- GIVEN TASK:
Recast all of the rows below as a numbered list, leaving out the blank lines.

Rows excerpted from a collection:
--
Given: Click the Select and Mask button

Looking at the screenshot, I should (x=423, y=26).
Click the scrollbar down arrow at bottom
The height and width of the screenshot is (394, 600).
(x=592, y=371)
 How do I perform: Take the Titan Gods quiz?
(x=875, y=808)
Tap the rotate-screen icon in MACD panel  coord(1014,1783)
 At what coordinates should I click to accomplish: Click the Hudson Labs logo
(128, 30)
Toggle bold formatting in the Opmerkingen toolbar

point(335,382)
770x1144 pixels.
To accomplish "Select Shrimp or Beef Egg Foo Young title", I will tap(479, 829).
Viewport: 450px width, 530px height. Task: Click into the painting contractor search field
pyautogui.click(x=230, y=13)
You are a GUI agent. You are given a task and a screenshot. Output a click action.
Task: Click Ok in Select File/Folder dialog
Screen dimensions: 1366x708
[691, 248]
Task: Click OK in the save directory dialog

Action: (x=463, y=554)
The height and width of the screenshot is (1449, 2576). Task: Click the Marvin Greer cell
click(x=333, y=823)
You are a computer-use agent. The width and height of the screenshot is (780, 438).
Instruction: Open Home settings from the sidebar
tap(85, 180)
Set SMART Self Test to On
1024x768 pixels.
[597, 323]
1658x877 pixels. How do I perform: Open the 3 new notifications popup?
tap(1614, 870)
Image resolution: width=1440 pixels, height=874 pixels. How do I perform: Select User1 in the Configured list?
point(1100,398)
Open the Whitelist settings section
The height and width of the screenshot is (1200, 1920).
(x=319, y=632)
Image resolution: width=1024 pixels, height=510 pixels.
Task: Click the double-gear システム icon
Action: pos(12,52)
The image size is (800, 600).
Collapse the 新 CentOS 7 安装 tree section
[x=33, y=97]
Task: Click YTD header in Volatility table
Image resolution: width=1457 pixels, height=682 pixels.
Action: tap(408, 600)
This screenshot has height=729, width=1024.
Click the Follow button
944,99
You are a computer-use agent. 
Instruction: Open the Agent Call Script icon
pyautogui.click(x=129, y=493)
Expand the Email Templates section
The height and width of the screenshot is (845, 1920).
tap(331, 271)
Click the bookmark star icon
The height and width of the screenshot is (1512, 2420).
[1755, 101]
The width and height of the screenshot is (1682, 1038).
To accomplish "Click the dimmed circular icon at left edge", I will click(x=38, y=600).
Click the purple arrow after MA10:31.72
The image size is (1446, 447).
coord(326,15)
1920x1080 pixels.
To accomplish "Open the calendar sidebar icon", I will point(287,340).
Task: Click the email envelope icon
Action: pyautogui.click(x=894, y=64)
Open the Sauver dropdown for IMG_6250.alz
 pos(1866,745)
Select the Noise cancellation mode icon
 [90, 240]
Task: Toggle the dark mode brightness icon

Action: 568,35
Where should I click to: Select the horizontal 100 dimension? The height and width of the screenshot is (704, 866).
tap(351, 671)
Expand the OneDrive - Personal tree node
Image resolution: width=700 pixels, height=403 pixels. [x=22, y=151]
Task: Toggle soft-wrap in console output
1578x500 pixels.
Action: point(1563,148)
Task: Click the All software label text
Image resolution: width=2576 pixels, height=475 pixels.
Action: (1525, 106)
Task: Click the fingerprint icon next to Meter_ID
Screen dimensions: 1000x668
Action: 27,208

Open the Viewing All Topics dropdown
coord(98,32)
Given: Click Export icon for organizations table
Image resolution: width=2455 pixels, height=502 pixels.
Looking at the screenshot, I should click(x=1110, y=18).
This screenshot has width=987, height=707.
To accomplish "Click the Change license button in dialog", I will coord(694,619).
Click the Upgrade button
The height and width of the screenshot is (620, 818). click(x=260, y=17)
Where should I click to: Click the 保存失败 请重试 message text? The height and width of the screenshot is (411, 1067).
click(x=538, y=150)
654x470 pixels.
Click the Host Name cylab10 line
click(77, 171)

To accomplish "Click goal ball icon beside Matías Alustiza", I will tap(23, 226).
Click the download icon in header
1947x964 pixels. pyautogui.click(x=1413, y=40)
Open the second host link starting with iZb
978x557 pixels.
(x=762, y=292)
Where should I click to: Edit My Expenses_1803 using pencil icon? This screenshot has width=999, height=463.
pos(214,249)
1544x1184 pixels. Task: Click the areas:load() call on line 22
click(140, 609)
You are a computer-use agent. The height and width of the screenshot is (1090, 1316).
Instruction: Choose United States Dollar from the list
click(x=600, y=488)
--
- OUTPUT OF THE EXERCISE:
1. Given: Click the Select and Mask button
2. Looking at the screenshot, I should (x=423, y=26).
3. Click the scrollbar down arrow at bottom
4. The height and width of the screenshot is (394, 600).
5. (x=592, y=371)
6.  How do I perform: Take the Titan Gods quiz?
7. (x=875, y=808)
8. Tap the rotate-screen icon in MACD panel  coord(1014,1783)
9.  At what coordinates should I click to accomplish: Click the Hudson Labs logo
10. (128, 30)
11. Toggle bold formatting in the Opmerkingen toolbar
12. point(335,382)
13. 770x1144 pixels.
14. To accomplish "Select Shrimp or Beef Egg Foo Young title", I will tap(479, 829).
15. Viewport: 450px width, 530px height. Task: Click into the painting contractor search field
16. pyautogui.click(x=230, y=13)
17. You are a GUI agent. You are given a task and a screenshot. Output a click action.
18. Task: Click Ok in Select File/Folder dialog
19. Screen dimensions: 1366x708
20. [691, 248]
21. Task: Click OK in the save directory dialog
22. Action: (x=463, y=554)
23. The height and width of the screenshot is (1449, 2576). Task: Click the Marvin Greer cell
24. click(x=333, y=823)
25. You are a computer-use agent. The width and height of the screenshot is (780, 438).
26. Instruction: Open Home settings from the sidebar
27. tap(85, 180)
28. Set SMART Self Test to On
29. 1024x768 pixels.
30. [597, 323]
31. 1658x877 pixels. How do I perform: Open the 3 new notifications popup?
32. tap(1614, 870)
33. Image resolution: width=1440 pixels, height=874 pixels. How do I perform: Select User1 in the Configured list?
34. point(1100,398)
35. Open the Whitelist settings section
36. The height and width of the screenshot is (1200, 1920).
37. (x=319, y=632)
38. Image resolution: width=1024 pixels, height=510 pixels.
39. Task: Click the double-gear システム icon
40. Action: pos(12,52)
41. The image size is (800, 600).
42. Collapse the 新 CentOS 7 安装 tree section
43. [x=33, y=97]
44. Task: Click YTD header in Volatility table
45. Image resolution: width=1457 pixels, height=682 pixels.
46. Action: tap(408, 600)
47. This screenshot has height=729, width=1024.
48. Click the Follow button
49. 944,99
50. You are a computer-use agent. 
51. Instruction: Open the Agent Call Script icon
52. pyautogui.click(x=129, y=493)
53. Expand the Email Templates section
54. The height and width of the screenshot is (845, 1920).
55. tap(331, 271)
56. Click the bookmark star icon
57. The height and width of the screenshot is (1512, 2420).
58. [1755, 101]
59. The width and height of the screenshot is (1682, 1038).
60. To accomplish "Click the dimmed circular icon at left edge", I will click(x=38, y=600).
61. Click the purple arrow after MA10:31.72
62. The image size is (1446, 447).
63. coord(326,15)
64. 1920x1080 pixels.
65. To accomplish "Open the calendar sidebar icon", I will point(287,340).
66. Task: Click the email envelope icon
67. Action: pyautogui.click(x=894, y=64)
68. Open the Sauver dropdown for IMG_6250.alz
69.  pos(1866,745)
70. Select the Noise cancellation mode icon
71.  [90, 240]
72. Task: Toggle the dark mode brightness icon
73. Action: 568,35
74. Where should I click to: Select the horizontal 100 dimension? The height and width of the screenshot is (704, 866).
75. tap(351, 671)
76. Expand the OneDrive - Personal tree node
77. Image resolution: width=700 pixels, height=403 pixels. [x=22, y=151]
78. Task: Toggle soft-wrap in console output
79. 1578x500 pixels.
80. Action: point(1563,148)
81. Task: Click the All software label text
82. Image resolution: width=2576 pixels, height=475 pixels.
83. Action: (1525, 106)
84. Task: Click the fingerprint icon next to Meter_ID
85. Screen dimensions: 1000x668
86. Action: 27,208
87. Open the Viewing All Topics dropdown
88. coord(98,32)
89. Given: Click Export icon for organizations table
90. Image resolution: width=2455 pixels, height=502 pixels.
91. Looking at the screenshot, I should click(x=1110, y=18).
92. This screenshot has width=987, height=707.
93. To accomplish "Click the Change license button in dialog", I will coord(694,619).
94. Click the Upgrade button
95. The height and width of the screenshot is (620, 818). click(x=260, y=17)
96. Where should I click to: Click the 保存失败 请重试 message text? The height and width of the screenshot is (411, 1067).
97. click(x=538, y=150)
98. 654x470 pixels.
99. Click the Host Name cylab10 line
100. click(77, 171)
101. To accomplish "Click goal ball icon beside Matías Alustiza", I will tap(23, 226).
102. Click the download icon in header
103. 1947x964 pixels. pyautogui.click(x=1413, y=40)
104. Open the second host link starting with iZb
105. 978x557 pixels.
106. (x=762, y=292)
107. Where should I click to: Edit My Expenses_1803 using pencil icon? This screenshot has width=999, height=463.
108. pos(214,249)
109. 1544x1184 pixels. Task: Click the areas:load() call on line 22
110. click(140, 609)
111. You are a computer-use agent. The height and width of the screenshot is (1090, 1316).
112. Instruction: Choose United States Dollar from the list
113. click(x=600, y=488)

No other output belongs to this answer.